The studio at Golden West College will move into the same building in the spring, Rogers said.
As the Southland's full-service station, KOCE will broadcast to Orange, Los Angeles, Riverside, San Bernardino and Ventura counties and Santa Barbara.
KCET, which broadcasts to the whole region, plans to relinquish its PBS membership Dec. 31. KOCE volunteered to be its successor.
"We're just delighted that they're stepping up into this role to become the full-service station and provide the great adult and children's content to the greater Southern California region," said Anne Bentley, PBS's vice president of corporate communications.

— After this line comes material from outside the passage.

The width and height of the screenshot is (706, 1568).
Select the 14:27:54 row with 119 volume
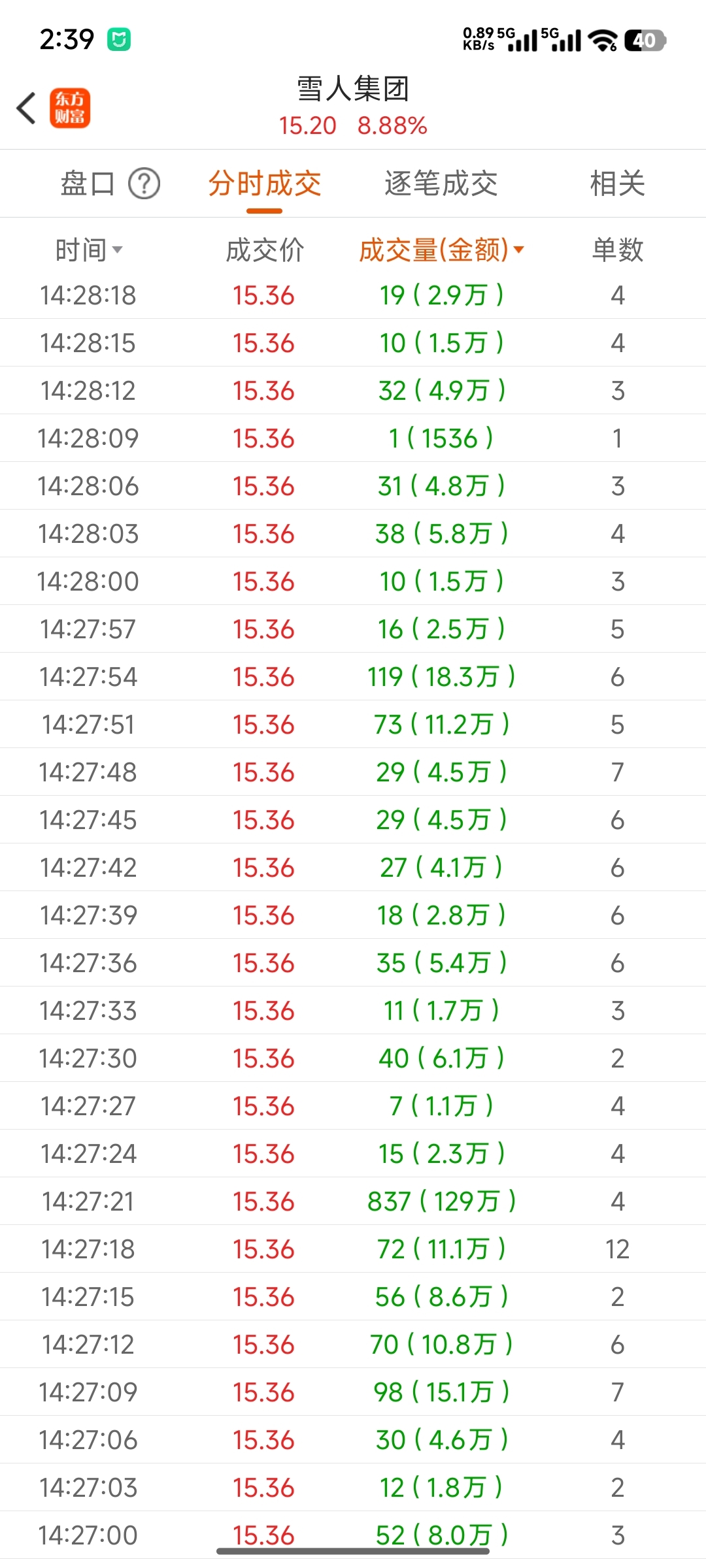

Rogers noted that while KOCE will continue to broadcast Orange County-themed programs, it will put more emphasis on regular PBS programming. Nationally broadcast programs such as "Masterpiece," "Frontline," "Tavis Smiley" and "Great Performances" will join the lineup after the new year.
The transition, he said, would also necessitate hiring more staff.
"We're not going to start becoming the station that ignores Orange County," Rogers said. "That's never going to happen. This is our community. But we do have a broader obligation now, and we have to live up to that as well."
KOCE was founded in 1972 by Norman Watson, the first chancellor of the Coast Community College District. The station initially offered telecourses to students, then expanded in the coming years to feature news programs and other locally themed shows.
Over the last decade, KOCE became the center of a protracted court battle when the KOCE-TV Foundation and the Daystar Television Network both claimed rightful ownership of the station after a bidding dispute. In 2007, the foundation reached a confidential agreement with Daystar and retained ownership of KOCE, which the district had sold three years earlier.
According to KOCE's website, the station is the sixth-most-watched PBS station nationally and draws an estimated 5.8 million viewers every month.